Am I a lesser person for it?   It’s hard to be objective, but I don’t think so.  I’m glad my parents didn’t force me into gymnastics or out of it; both moves were my decision.   It started when I taught myself how to do cartwheels in our backyard after seeing a friend do them at Vacation Bible School.  The gymnastics stuck – the Bible school didn’t.

Had my parents insisted I be ‘exposed’ to every type of extra-curricular activity under the sun in order to be well-rounded and not miss out on any opportunity,  I might never have competed in gymnastics.    As it was, I ‘missed out’ on a lot of things, I suppose, but I never missed them, if you know what I mean.

Perhaps this is why I feel no compulsion to enroll my kids in tons of classes.  I guess I feel like if they really want to do something, they’ll let me know (like Maya did last Winter with Spanish).    They’ve both taken their share of classes over the years, mostly when they were younger; everything from cooking to rock climbing to gymnastics and art – but usually no more than a couple at a time, and only because they wanted to.   Unlike me, neither of them to this point has developed a fixation on any one activity – at least nothing that is an official class and that you must pay to participate in.   The class they have both stuck with the longest is Art.    Other than that, Maya is fairly obsessed with videos and editing, and Ben loves Lego and Gamestar Mechanic.     This Fall our class schedule will consist of Spanish and Art for both of them and possibly Wayfinders for Ben (which is a big organized game of Capture the Flag once a week in Central Park), although he is on the fence about it at this point.

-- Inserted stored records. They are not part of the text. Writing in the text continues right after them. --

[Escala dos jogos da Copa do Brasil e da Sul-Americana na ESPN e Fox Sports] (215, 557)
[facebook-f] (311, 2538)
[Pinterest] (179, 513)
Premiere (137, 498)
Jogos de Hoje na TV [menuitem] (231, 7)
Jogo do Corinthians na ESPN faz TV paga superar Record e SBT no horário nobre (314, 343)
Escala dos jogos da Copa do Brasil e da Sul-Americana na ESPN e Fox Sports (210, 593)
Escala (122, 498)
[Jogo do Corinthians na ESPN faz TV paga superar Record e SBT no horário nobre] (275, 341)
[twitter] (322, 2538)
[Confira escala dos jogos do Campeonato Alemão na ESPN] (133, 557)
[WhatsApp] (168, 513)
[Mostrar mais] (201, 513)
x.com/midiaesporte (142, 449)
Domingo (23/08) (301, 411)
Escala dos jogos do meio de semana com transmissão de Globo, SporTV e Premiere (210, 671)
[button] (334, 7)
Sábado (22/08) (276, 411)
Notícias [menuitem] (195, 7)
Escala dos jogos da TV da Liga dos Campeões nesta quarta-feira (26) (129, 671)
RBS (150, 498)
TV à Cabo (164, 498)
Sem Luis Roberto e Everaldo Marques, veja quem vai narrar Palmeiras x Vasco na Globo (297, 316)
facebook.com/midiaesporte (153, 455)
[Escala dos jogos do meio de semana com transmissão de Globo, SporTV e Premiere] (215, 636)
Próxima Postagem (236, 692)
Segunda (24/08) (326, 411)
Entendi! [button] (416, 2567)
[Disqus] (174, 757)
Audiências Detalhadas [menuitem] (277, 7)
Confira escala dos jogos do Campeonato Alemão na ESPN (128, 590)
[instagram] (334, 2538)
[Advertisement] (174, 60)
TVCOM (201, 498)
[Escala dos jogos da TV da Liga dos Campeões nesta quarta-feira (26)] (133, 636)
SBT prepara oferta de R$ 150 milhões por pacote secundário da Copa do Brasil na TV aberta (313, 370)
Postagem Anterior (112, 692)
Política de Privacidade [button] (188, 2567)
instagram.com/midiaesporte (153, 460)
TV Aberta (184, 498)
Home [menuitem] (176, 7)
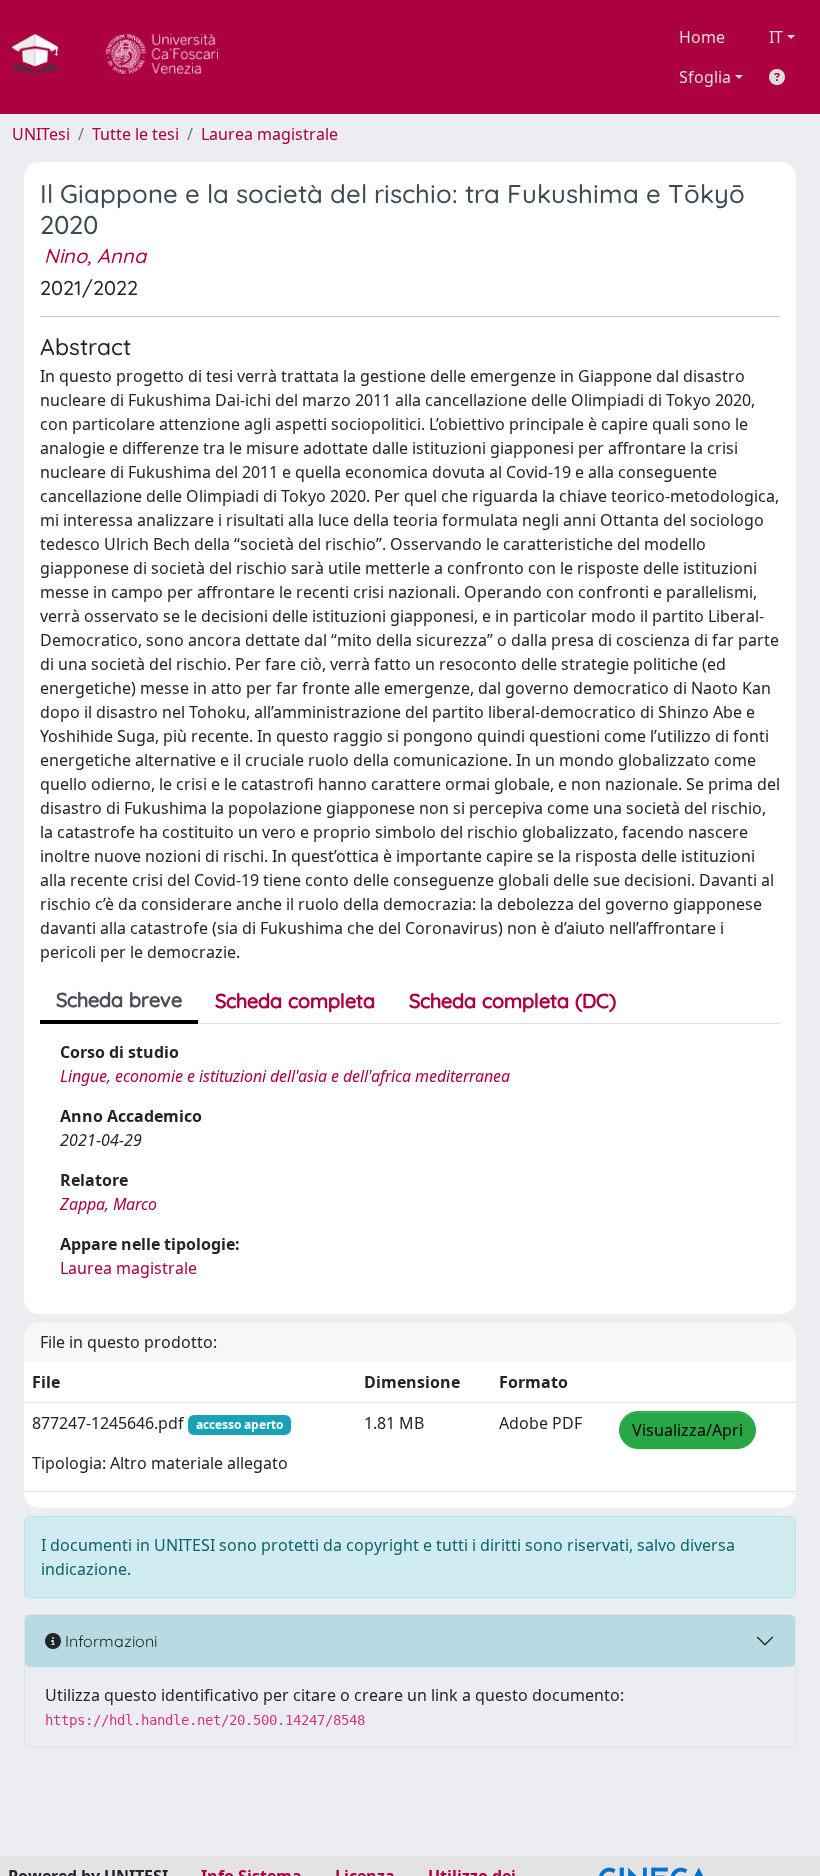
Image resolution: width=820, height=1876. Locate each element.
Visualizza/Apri (687, 1430)
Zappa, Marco (108, 1204)
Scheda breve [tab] (119, 999)
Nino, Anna (95, 255)
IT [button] (776, 37)
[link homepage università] (162, 57)
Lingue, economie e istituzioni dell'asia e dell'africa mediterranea (285, 1076)
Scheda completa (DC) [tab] (512, 1000)
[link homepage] (43, 57)
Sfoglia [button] (705, 77)
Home (702, 37)
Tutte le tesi (135, 134)
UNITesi (41, 134)
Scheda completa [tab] (295, 1000)
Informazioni (109, 1641)
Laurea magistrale (269, 134)
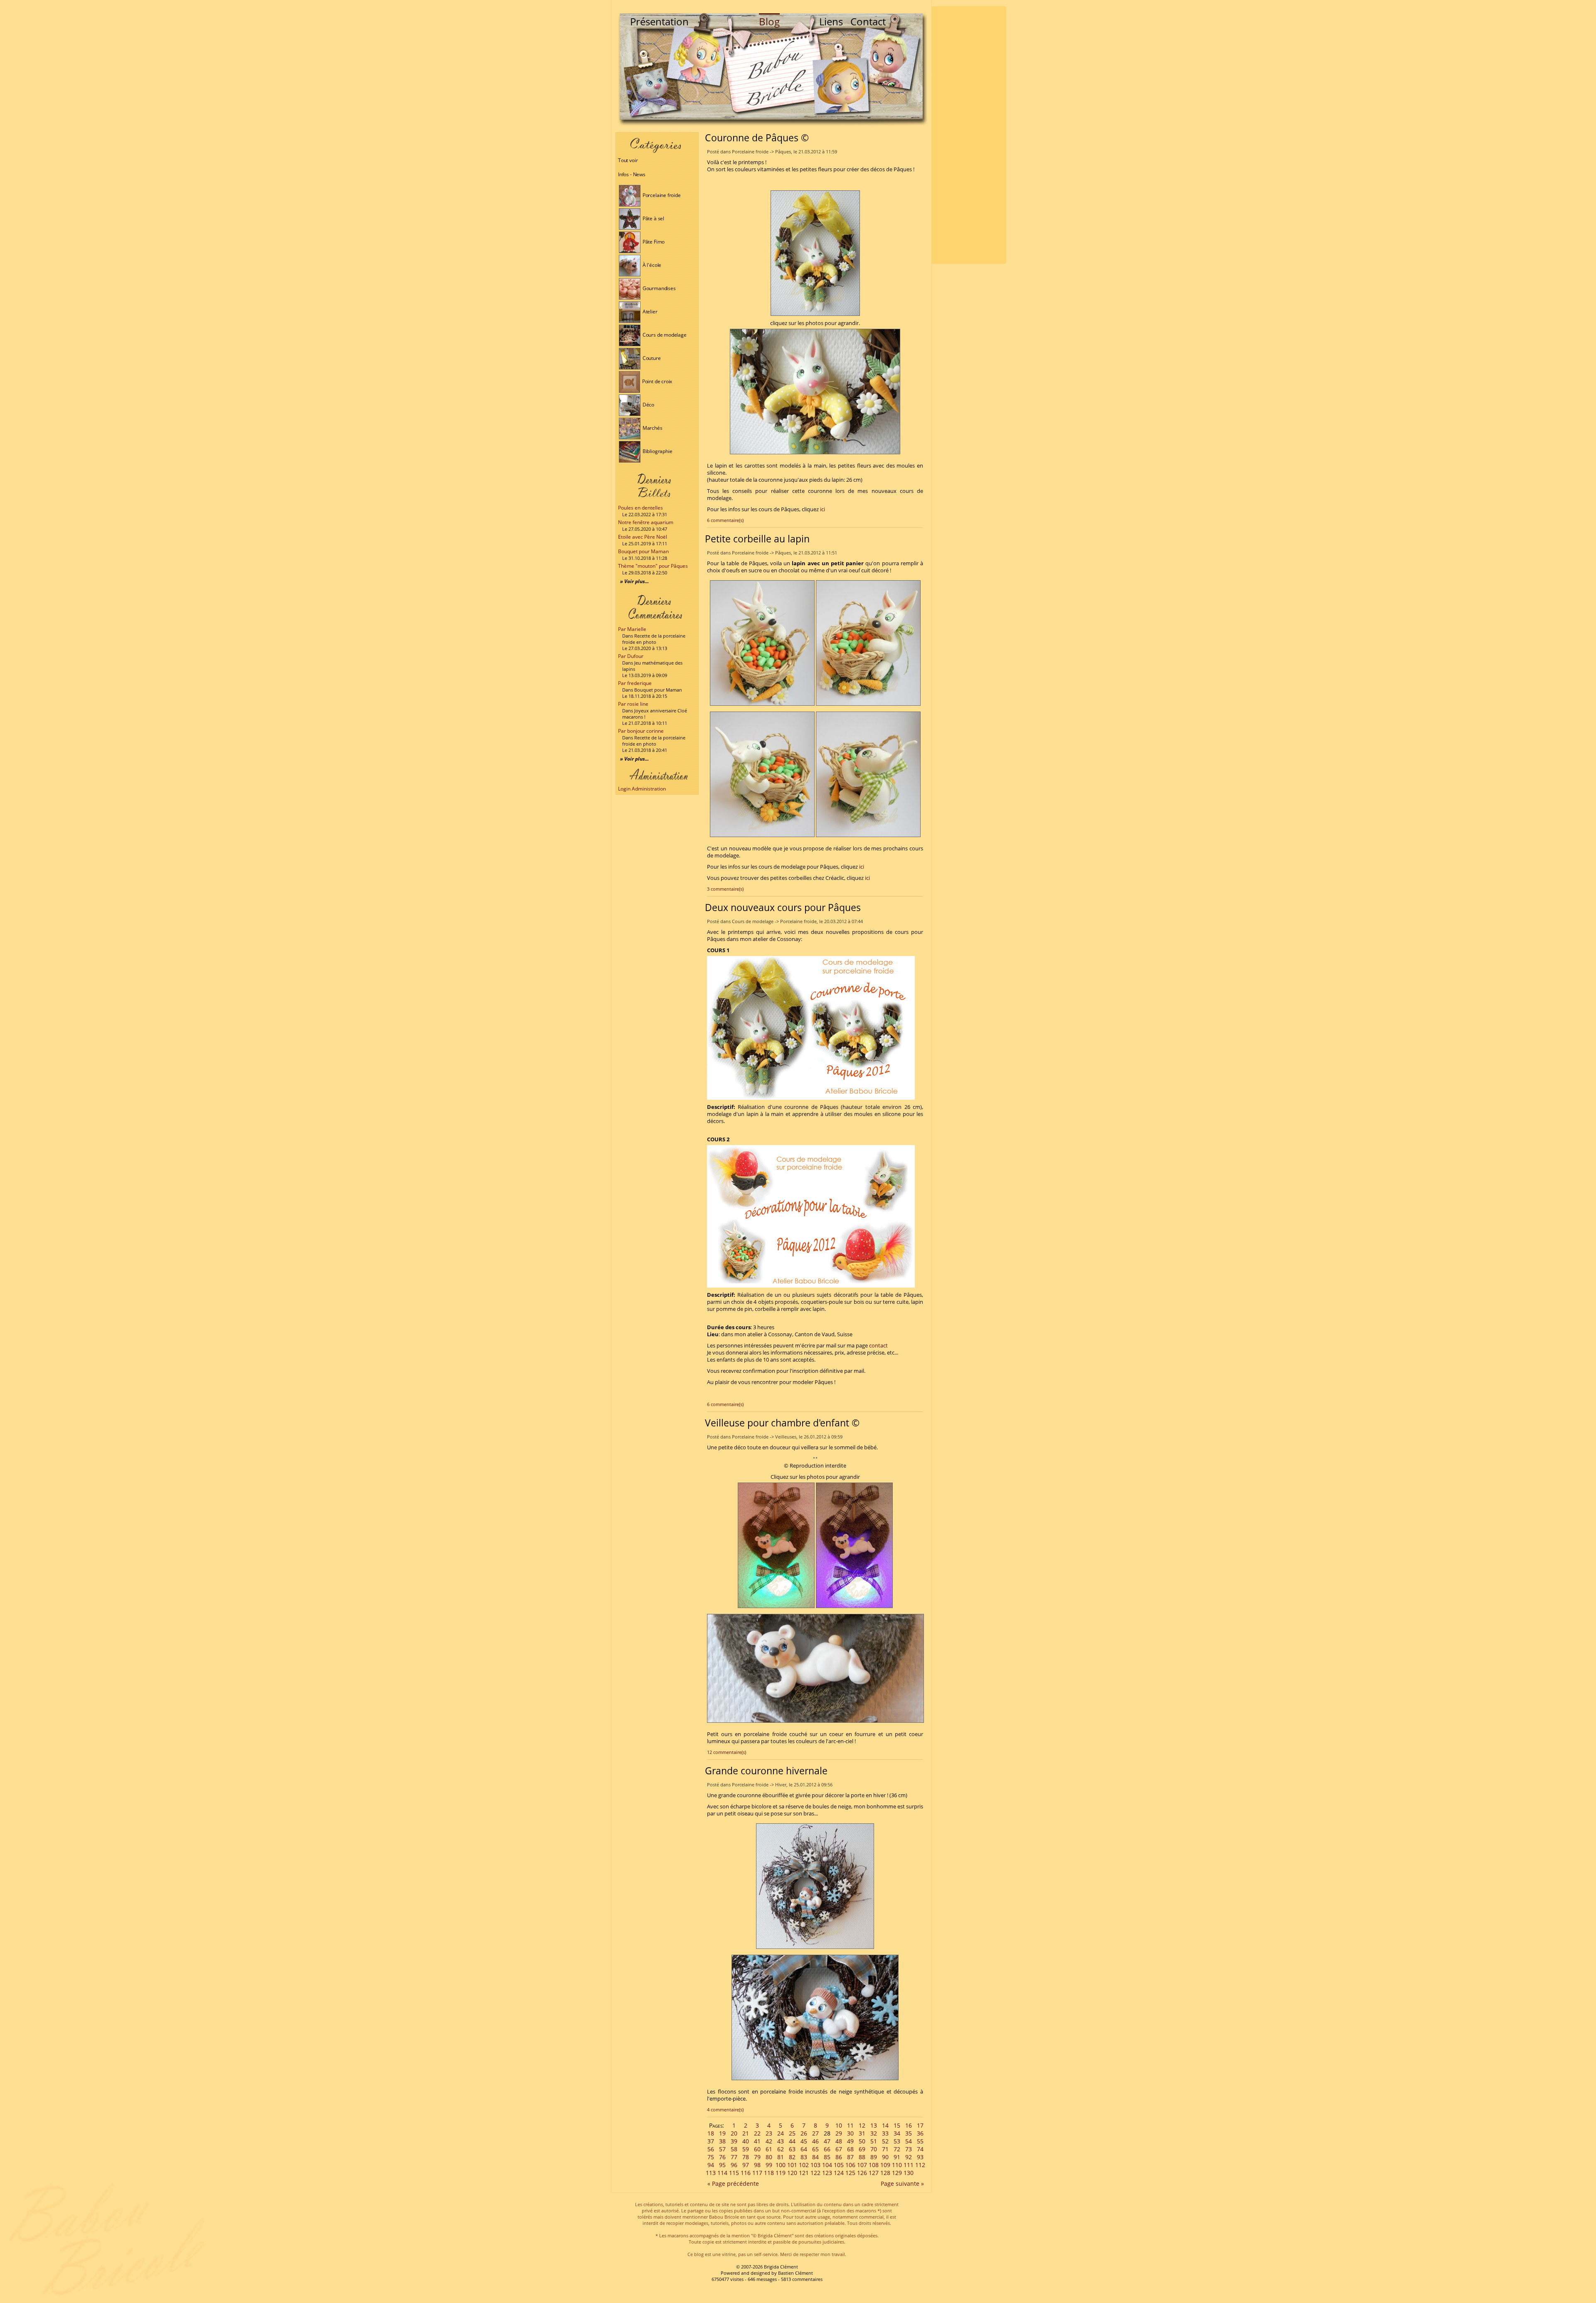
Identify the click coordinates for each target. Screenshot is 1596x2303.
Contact (868, 21)
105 (839, 2165)
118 (769, 2173)
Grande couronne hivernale (766, 1770)
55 (920, 2141)
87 (850, 2157)
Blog (769, 21)
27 (815, 2133)
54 (908, 2141)
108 (874, 2165)
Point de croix (656, 381)
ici (822, 509)
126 (862, 2173)
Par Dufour (630, 656)
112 (920, 2165)
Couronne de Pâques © (757, 137)
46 (815, 2141)
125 (850, 2173)
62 (780, 2149)
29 (838, 2133)
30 (850, 2133)
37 (710, 2141)
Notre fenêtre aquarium (645, 522)
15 (897, 2125)
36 (920, 2133)
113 (711, 2173)
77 (734, 2157)
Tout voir (628, 160)
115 (734, 2173)
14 (885, 2125)
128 (885, 2173)
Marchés (652, 427)
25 (792, 2133)
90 (885, 2157)
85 (827, 2157)
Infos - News (631, 174)
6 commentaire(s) (725, 520)
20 (734, 2133)
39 (734, 2141)
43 (780, 2141)
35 (908, 2133)
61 (769, 2149)
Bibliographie (656, 451)
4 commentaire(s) (725, 2109)
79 (757, 2157)
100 (781, 2165)
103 (815, 2165)
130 (909, 2173)
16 (908, 2125)
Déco (647, 404)
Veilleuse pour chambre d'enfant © (782, 1422)
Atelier (649, 311)
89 (873, 2157)
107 (862, 2165)
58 (734, 2149)
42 (769, 2141)
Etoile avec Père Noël (642, 536)
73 (908, 2149)
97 (745, 2165)
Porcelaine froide (661, 195)
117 (757, 2173)
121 (804, 2173)
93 (920, 2157)
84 (815, 2157)
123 (827, 2173)
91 (897, 2157)
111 (909, 2165)
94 (710, 2165)
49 (850, 2141)
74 (920, 2149)
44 (792, 2141)
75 (710, 2157)
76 (722, 2157)
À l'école (651, 264)
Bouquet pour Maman (643, 551)
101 (792, 2165)
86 (838, 2157)
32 (873, 2133)
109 (885, 2165)
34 (897, 2133)
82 (792, 2157)
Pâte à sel (652, 218)
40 (745, 2141)
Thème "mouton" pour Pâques (653, 565)
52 (885, 2141)
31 (862, 2133)
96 (734, 2165)
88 (862, 2157)
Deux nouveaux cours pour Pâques (783, 907)
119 (781, 2173)
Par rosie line (633, 703)
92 (908, 2157)
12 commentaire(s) (726, 1752)
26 (803, 2133)
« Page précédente (733, 2183)
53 (897, 2141)
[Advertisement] (969, 135)
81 (780, 2157)
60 (757, 2149)
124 (839, 2173)
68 (850, 2149)
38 (722, 2141)
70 (873, 2149)
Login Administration (642, 788)
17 (920, 2125)
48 (838, 2141)
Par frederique (635, 683)
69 (862, 2149)
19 (722, 2133)
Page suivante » (902, 2183)
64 (803, 2149)
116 (746, 2173)
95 (722, 2165)
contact (878, 1345)
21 (745, 2133)
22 (757, 2133)
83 (803, 2157)
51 (873, 2141)
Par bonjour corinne (641, 730)
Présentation (659, 21)
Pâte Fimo (653, 241)
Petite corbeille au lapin (757, 538)
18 (710, 2133)
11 (850, 2125)
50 (862, 2141)
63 (792, 2149)
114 (722, 2173)
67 (838, 2149)
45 (803, 2141)
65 (815, 2149)
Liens (831, 21)
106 (850, 2165)
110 (897, 2165)
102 (804, 2165)
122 (815, 2173)
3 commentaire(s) (725, 889)
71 (885, 2149)
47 (827, 2141)
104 (827, 2165)
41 (757, 2141)
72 (897, 2149)
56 (710, 2149)
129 (897, 2173)
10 (838, 2125)
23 (769, 2133)
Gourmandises (658, 288)
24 (780, 2133)
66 (827, 2149)
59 (745, 2149)
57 (722, 2149)
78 (745, 2157)
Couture (651, 358)
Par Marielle (632, 629)
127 (874, 2173)
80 (769, 2157)
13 (873, 2125)
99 (769, 2165)
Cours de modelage (664, 334)
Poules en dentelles (640, 507)
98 (757, 2165)
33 (885, 2133)
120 (792, 2173)
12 (862, 2125)
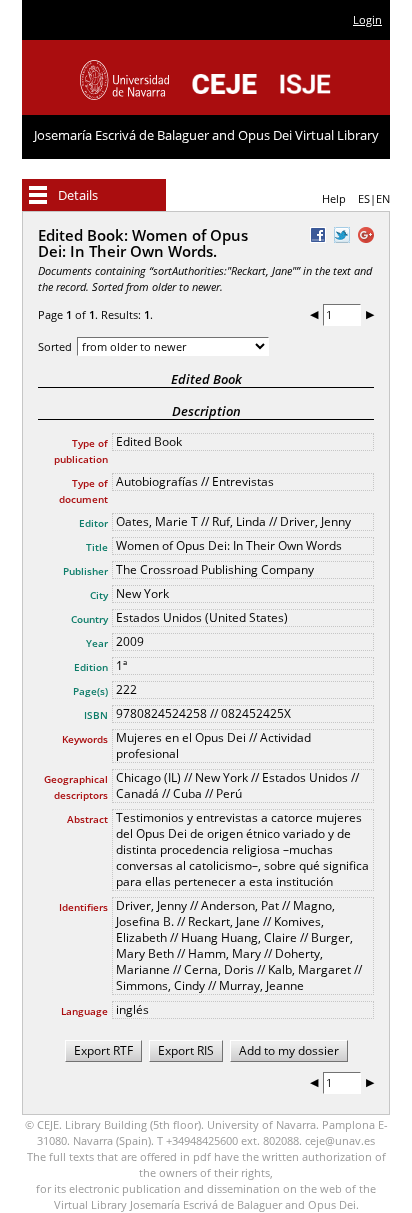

We like our underscheduled life.  It is a conscience choice, and although I have one child who can entertain himself for hours with just about anything and one who enjoys routine and structure, they both agree they are happier not spending their time moving from one activity to the next.    And so am I. Part of me has always had the nagging suspicion that this is some form of laziness on my part, but today the  New York Times was in my camp on the whole happiness thing.   Check out this article:

http://www.nytimes.com/2011/08/13/your-money/childrens-activities-no-guarantee-of-later-success.html?_r=1&ref=business

Now if you’ll excuse me, I have nowhere I need to go.

One comment on “Underscheduling as an action plan

  1. Miriam AKA Grandma says:

    (chuckle chuckle) So true so true. And my whole goal in life, however I have not been able to pull it off quite so completely.